## BEGIN DOCUMENT PASSAGE

# Fortin Evo with GM T Harness any good?



## BruneiCruze (Aug 22, 2012)

I was wondering if any of you has experience with Fortin products Fortin Electronic Systems . Especially the Evo Series with the GM T-Harness.

If I understand it right, by using this I can install a aftermarket remote start and alarm without cutting wires. Well I did send them a mail and asked about it. Once they reply I will post it.


----------



## Mick (Dec 31, 2011)

Interested in your findings Brunei.


----------



## BruneiCruze (Aug 22, 2012)

double post, sorry


----------



## BruneiCruze (Aug 22, 2012)

BruneiCruze said:


> Hello,
> 
> Please excuse my ignorance, but I try to figure out what your product is good for / if it can be used for my set up as following:
> 
> ...





I have send them another email before I will order it.


----------



## BruneiCruze (Aug 22, 2012)

Now I am looking at this one too Modules | DSE Canada so together with the evo-all & t-harness I would be able to have a remote start and car alarm system without cutting wires. So my car warranty can't be questioned by the dealer


----------



## titan2782 (Nov 4, 2011)

BruneiCruze, please keep us up-to-date with your progress on this. I know others on here want to know just how well it works and will want to jump on it if it works out.


----------



## cruzeman33 (Nov 26, 2013)

DO you think this would work with a manual and a clutch bypass switch?


----------



## cruzeman33 (Nov 26, 2013)

I have a 2012 cruze eco with manual trans, I installed evo all with the T- harness. To install i did not have to cut any wires to get the remote start to work, plug and play. For the manual tran I have to bypass the clutch switch only had to cut two wires. just be sure to leave the car in neutral if you plan on using the remote start. I just flip a switch before I get out of the car leaving it in neutral and then push lock three times and it starts, flip the switch back and the car is ready to go as normal and can only be started if the switch is in the correct position.


----------

## END DOCUMENT PASSAGE
## BEGIN DATASET

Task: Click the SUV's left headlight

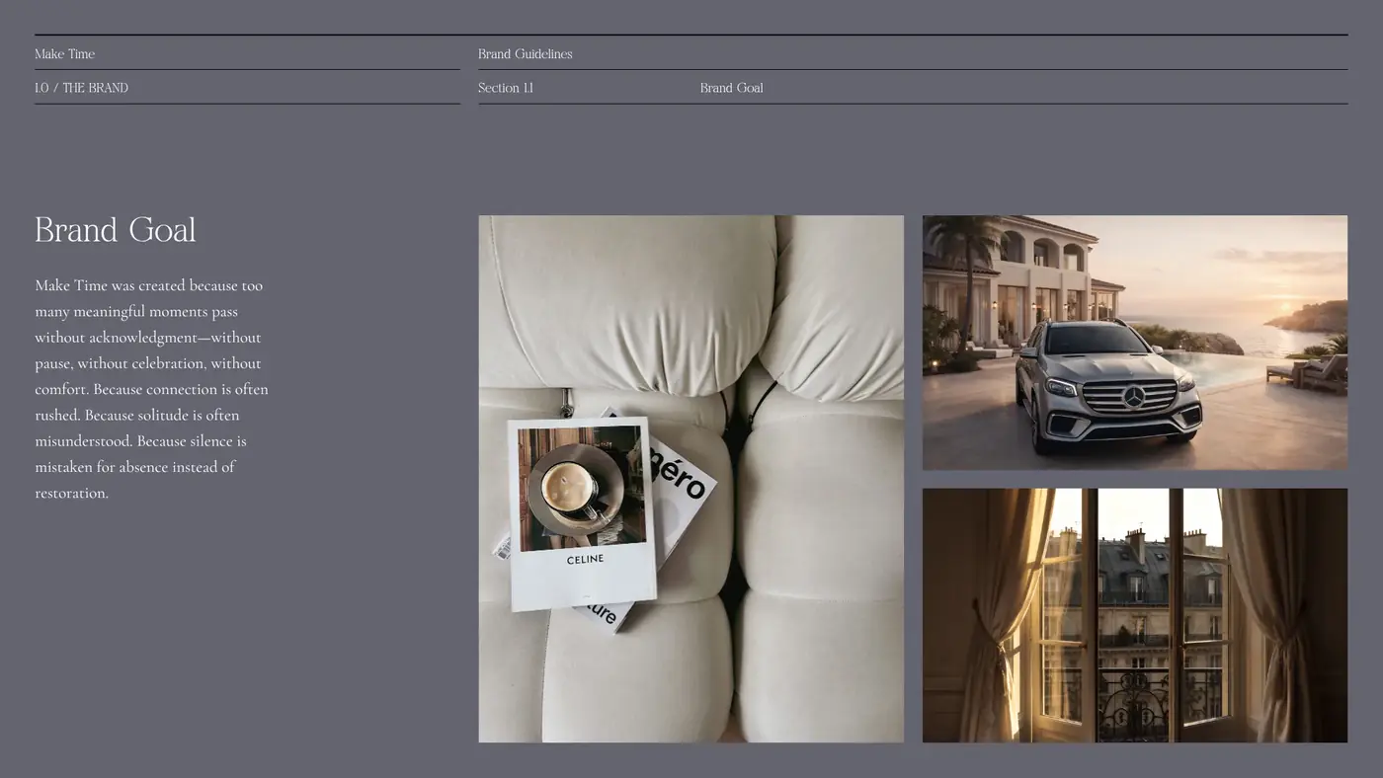Action: coord(1060,387)
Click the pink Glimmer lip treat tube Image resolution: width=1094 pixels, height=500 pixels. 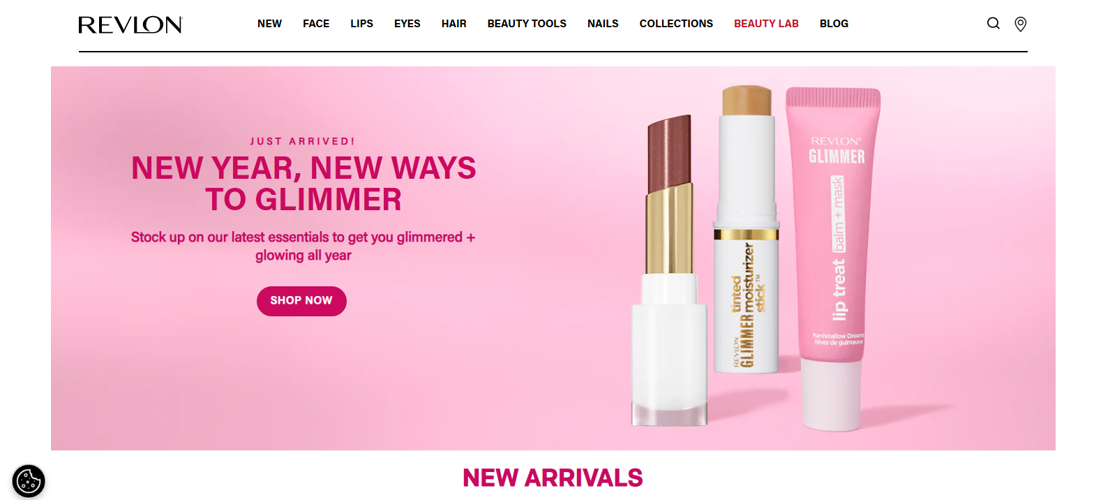pos(834,258)
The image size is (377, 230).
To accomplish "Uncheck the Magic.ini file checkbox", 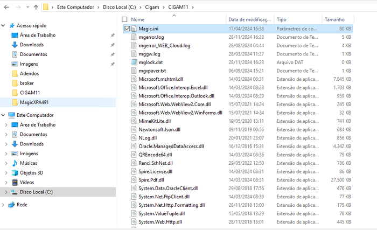I will click(127, 29).
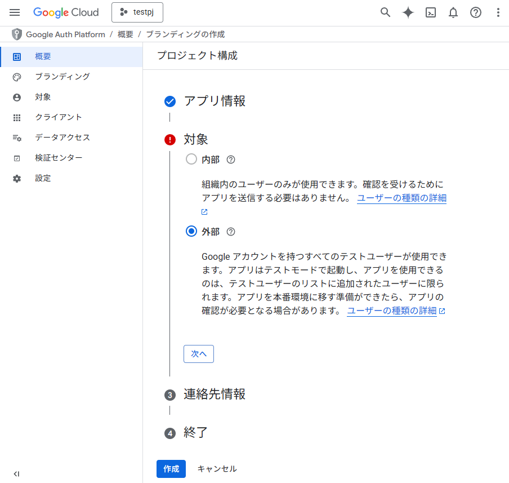The image size is (509, 483).
Task: Click the blue 作成 button
Action: [171, 469]
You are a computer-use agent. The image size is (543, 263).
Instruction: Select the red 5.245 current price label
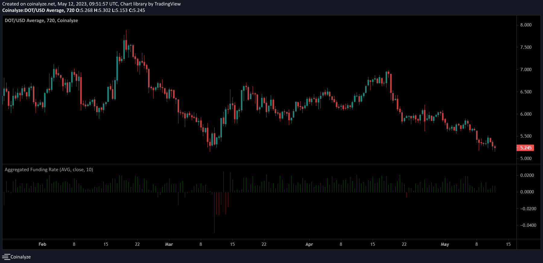pyautogui.click(x=526, y=148)
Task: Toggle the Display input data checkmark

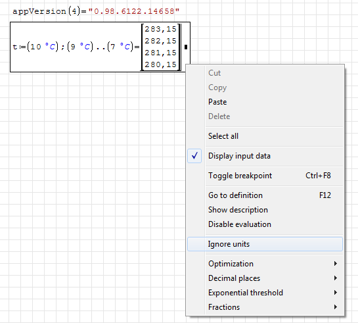Action: pos(194,156)
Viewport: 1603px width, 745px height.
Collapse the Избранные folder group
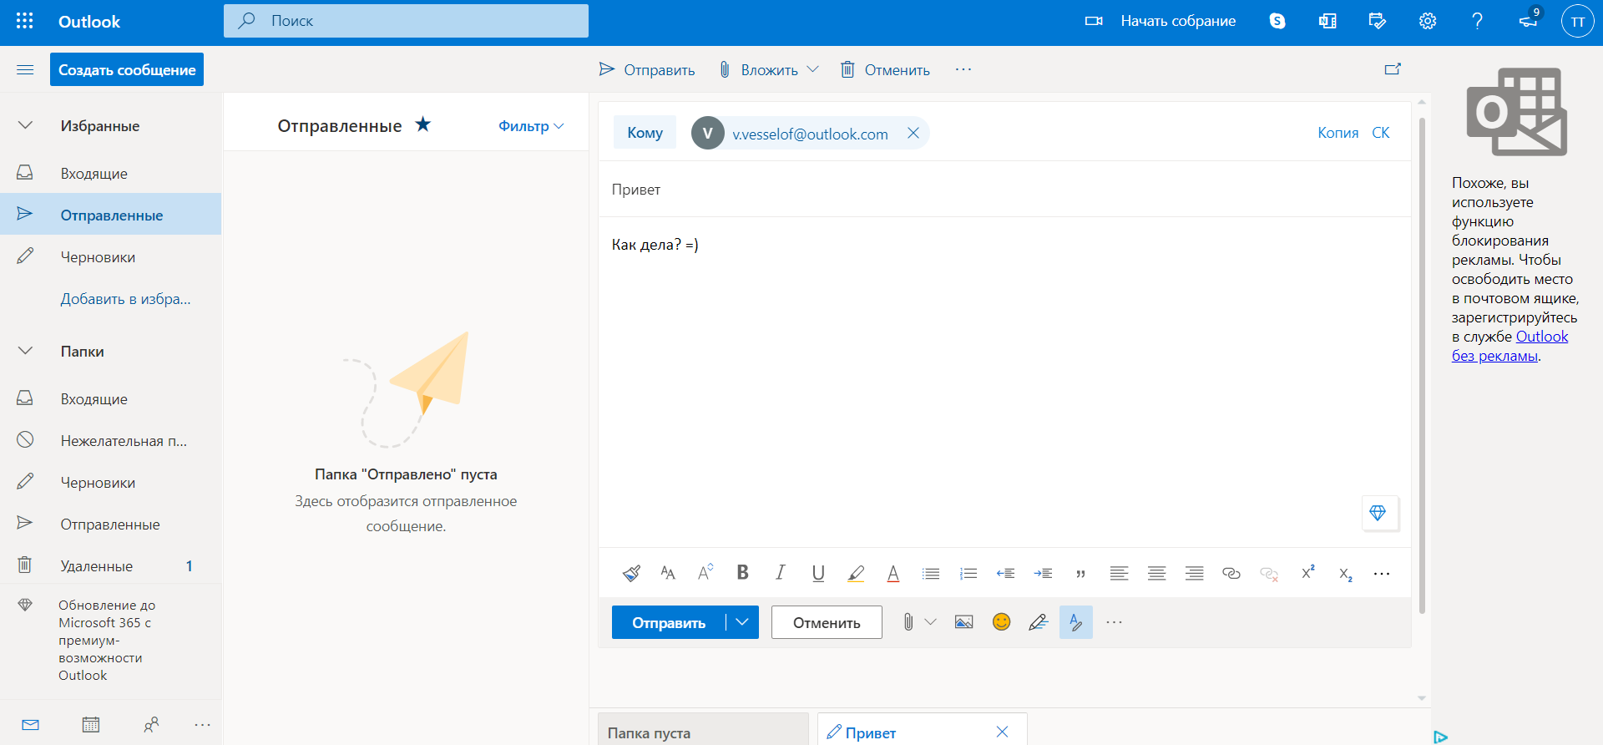tap(26, 126)
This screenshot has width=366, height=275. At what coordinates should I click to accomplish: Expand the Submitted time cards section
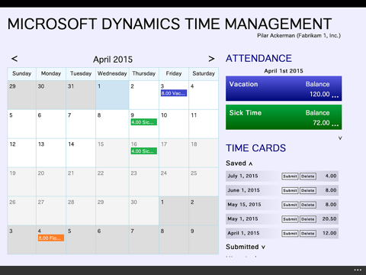tap(263, 247)
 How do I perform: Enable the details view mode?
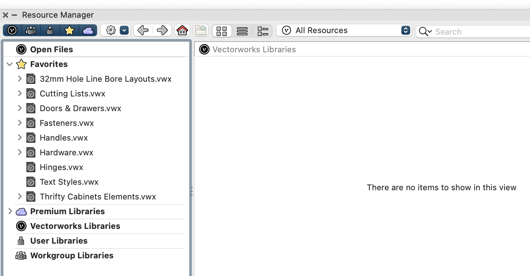263,31
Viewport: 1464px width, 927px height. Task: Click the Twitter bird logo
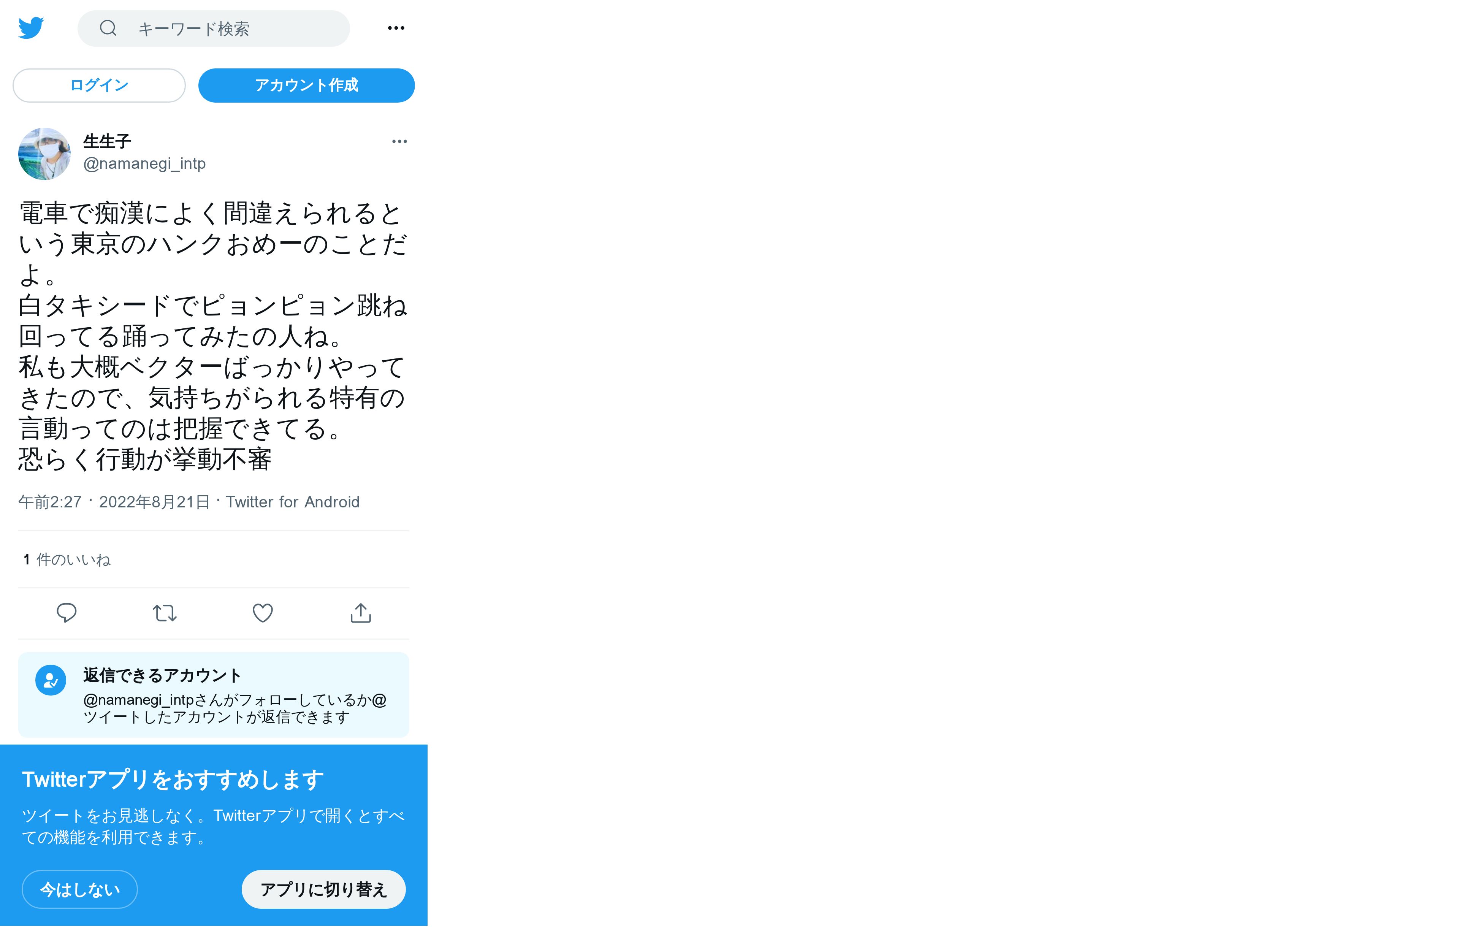coord(31,28)
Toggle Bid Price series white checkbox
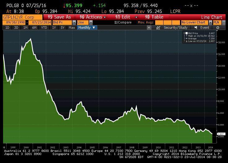228x163 pixels. point(186,33)
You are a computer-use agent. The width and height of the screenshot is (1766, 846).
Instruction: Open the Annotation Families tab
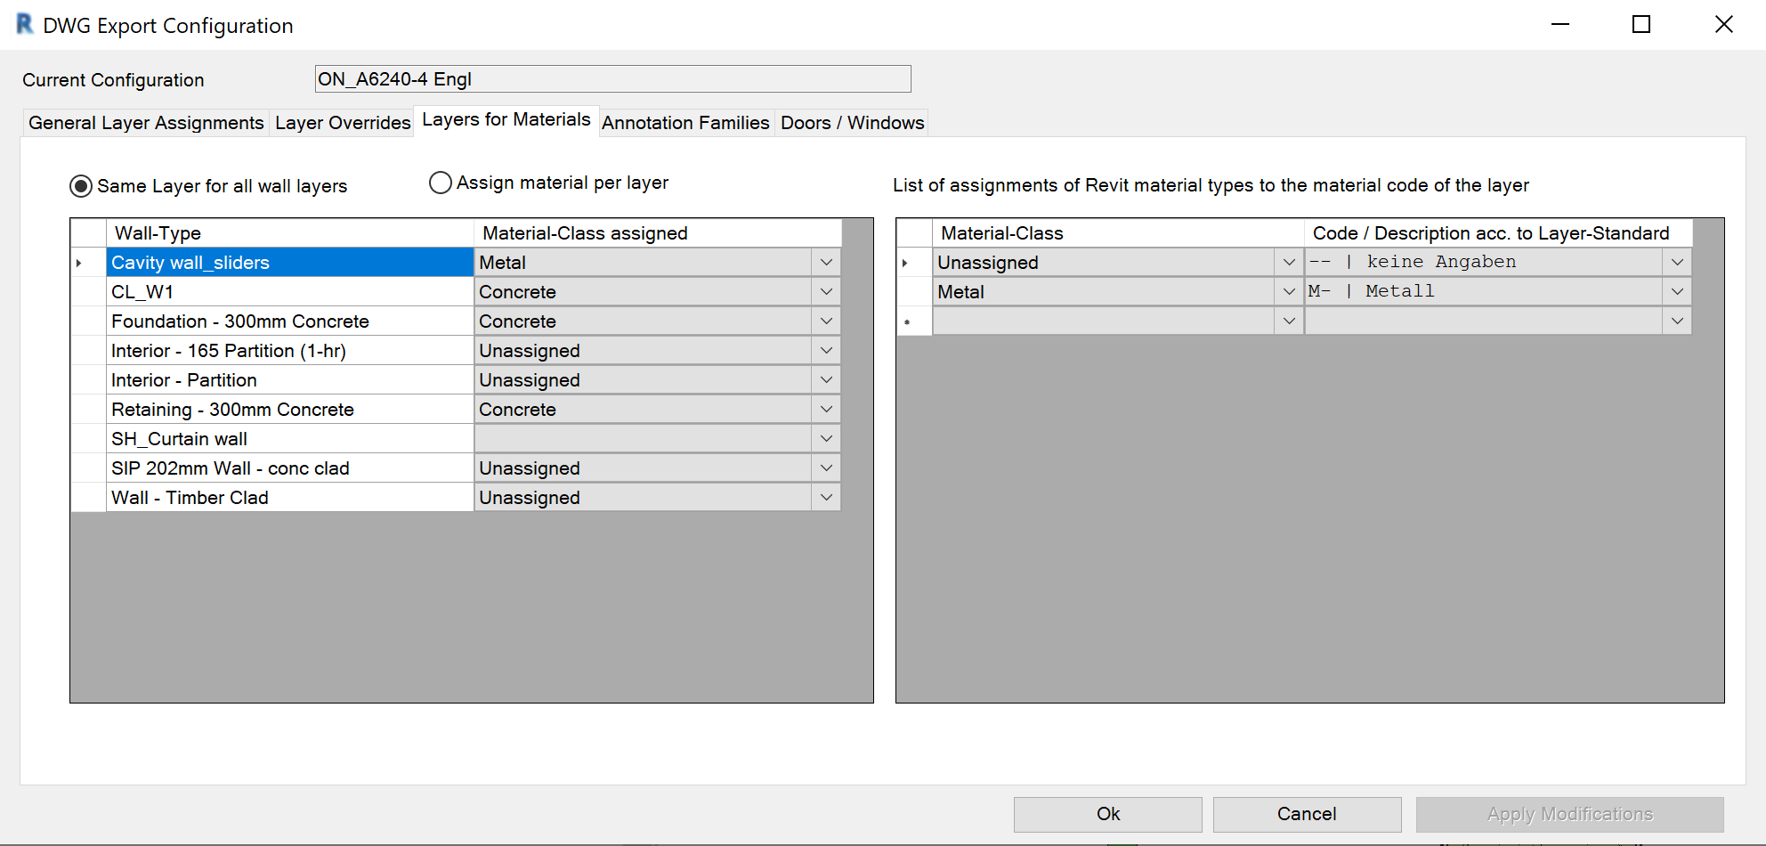[685, 123]
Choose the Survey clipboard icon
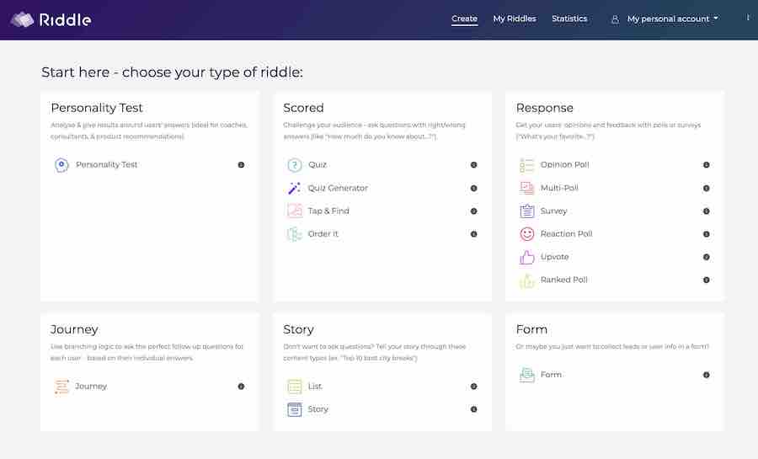Screen dimensions: 758x459 [x=527, y=211]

## END DATASET

GIVEN PROBLEM A: Translate this sentence from the forum thread into Spanish: "BruneiCruze, please keep us up-to-date with your progress on this."
GIVEN PROBLEM B: In the rows, substitute "blue bird icon" for "Twitter bird logo" in the lines from the one holding "Viewport: 1464px width, 927px" through the one holding "228x163 pixels. point(186,33)", inclusive. Return only those lines with everything else unchanged, and leave the pictures out.
The forum thread and the rows were taken from different sources.

WRITTEN REPLY A: BruneiCruze, por favor mantennos al tanto de tus avances con esto.

WRITTEN REPLY B:
Viewport: 1464px width, 927px height. Task: Click the blue bird icon
coord(31,28)
Toggle Bid Price series white checkbox
228x163 pixels. point(186,33)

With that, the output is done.